The full listing, word for word and free of images, is the expected result.

** Opening DATA FOR REVIEW block **

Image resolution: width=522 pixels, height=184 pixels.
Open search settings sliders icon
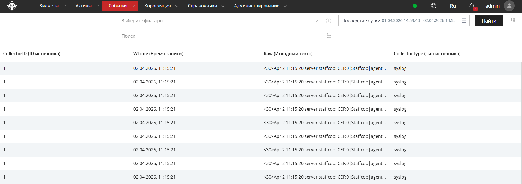tap(329, 36)
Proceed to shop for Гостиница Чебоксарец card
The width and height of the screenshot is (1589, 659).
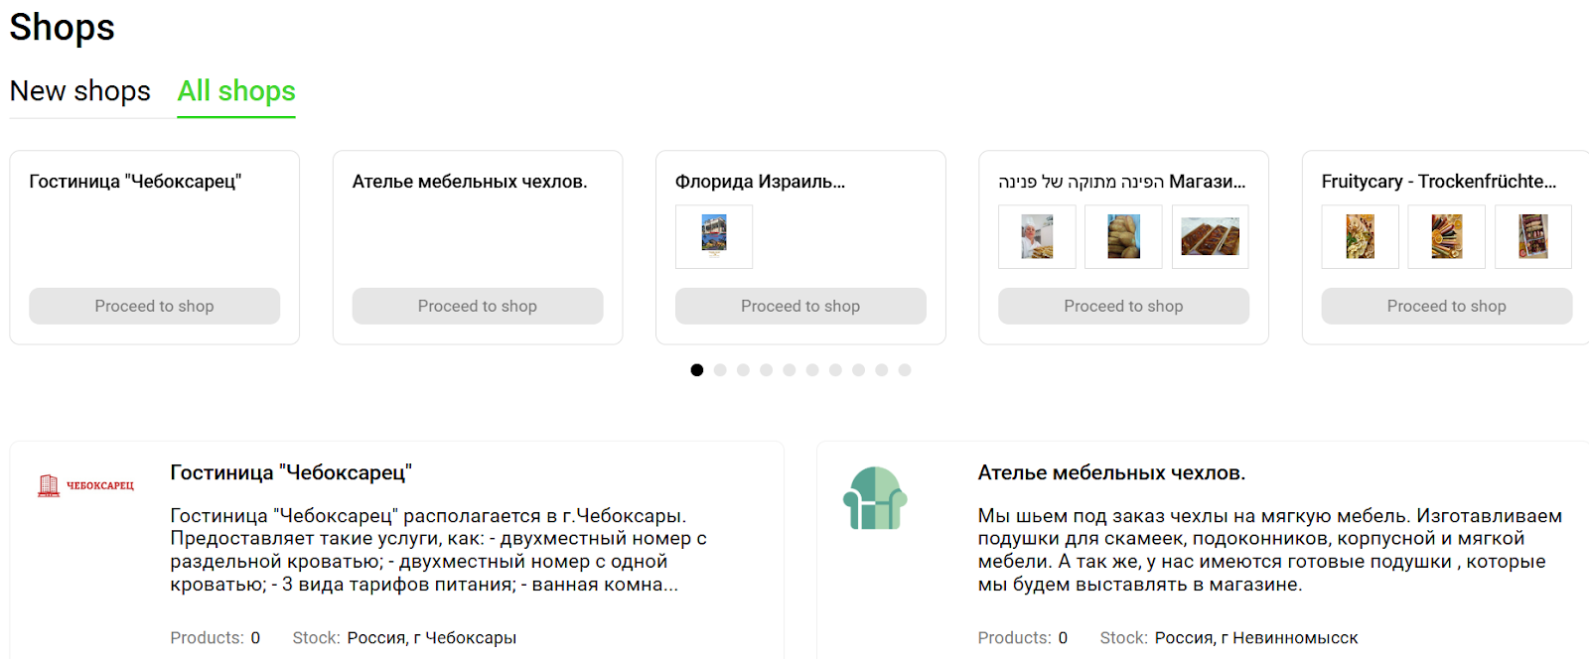tap(154, 306)
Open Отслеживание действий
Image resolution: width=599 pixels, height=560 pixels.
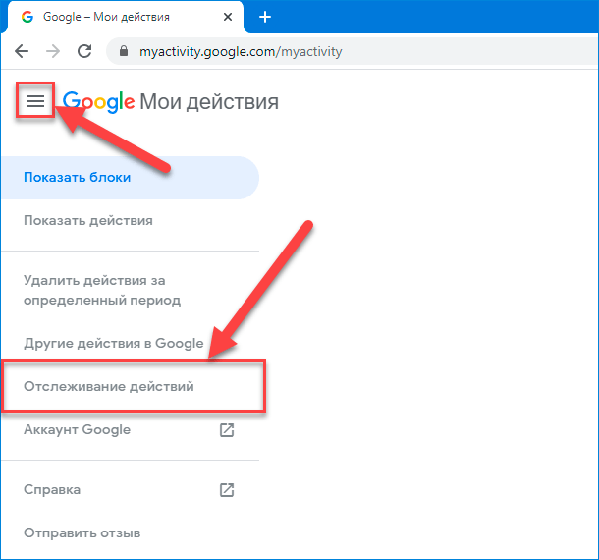[109, 387]
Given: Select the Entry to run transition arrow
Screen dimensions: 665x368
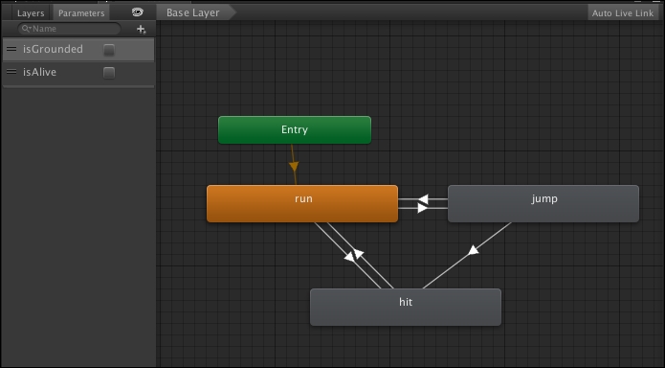Looking at the screenshot, I should tap(294, 165).
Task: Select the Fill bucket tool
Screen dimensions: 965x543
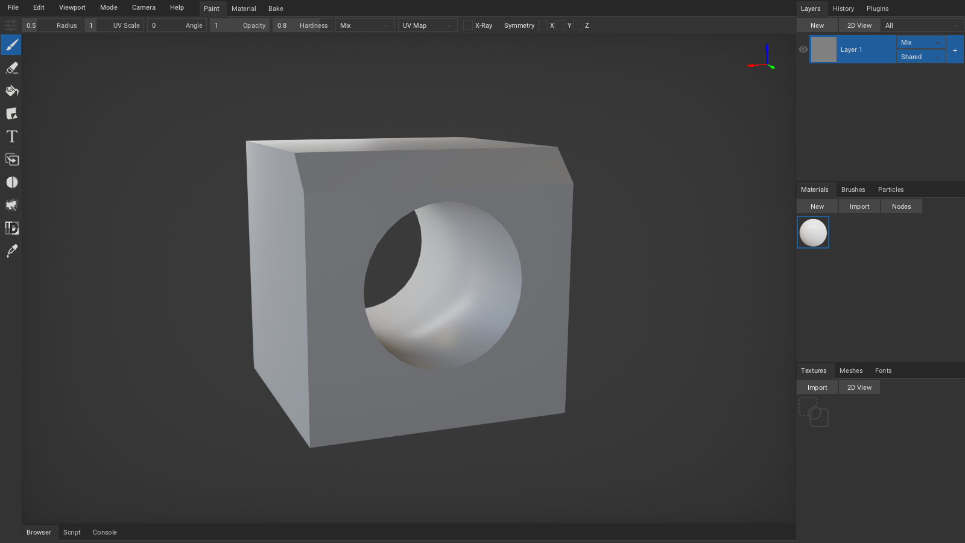Action: click(x=11, y=91)
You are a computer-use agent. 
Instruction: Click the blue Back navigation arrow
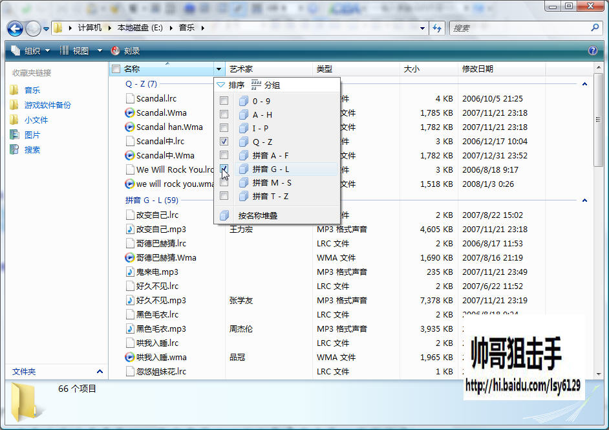pos(15,28)
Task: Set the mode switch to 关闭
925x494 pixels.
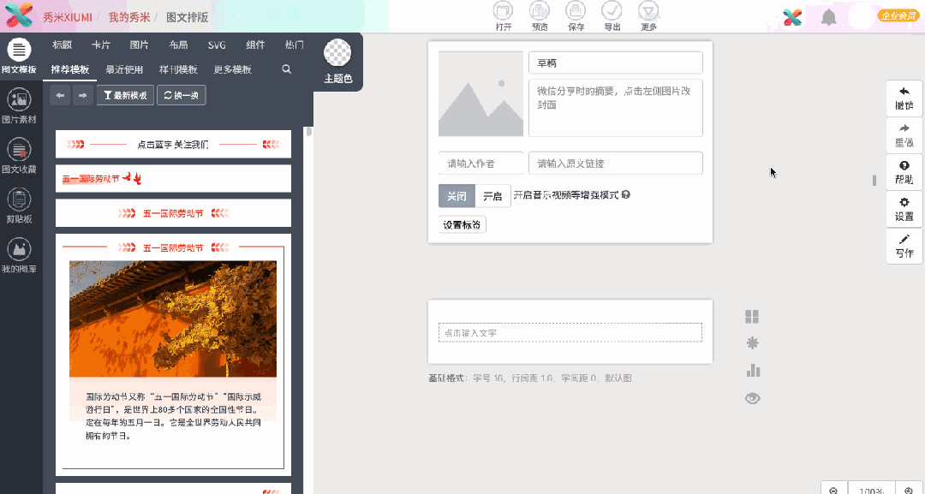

** Closing DATA FOR REVIEW block **

• _COMPLETED TASK_:
Image resolution: width=522 pixels, height=184 pixels.
Open search settings sliders icon
tap(329, 36)
Proceed to shop for Гостиница Чебоксарец card
The width and height of the screenshot is (1589, 659).
tap(154, 306)
Open Отслеживание действий
Image resolution: width=599 pixels, height=560 pixels.
[109, 387]
Given: Select the Entry to run transition arrow
Screen dimensions: 665x368
Looking at the screenshot, I should tap(294, 165).
Task: Select the Fill bucket tool
Screen dimensions: 965x543
Action: click(x=11, y=91)
You are a computer-use agent. 
Instruction: Click the blue Back navigation arrow
pos(15,28)
Task: Set the mode switch to 关闭
925x494 pixels.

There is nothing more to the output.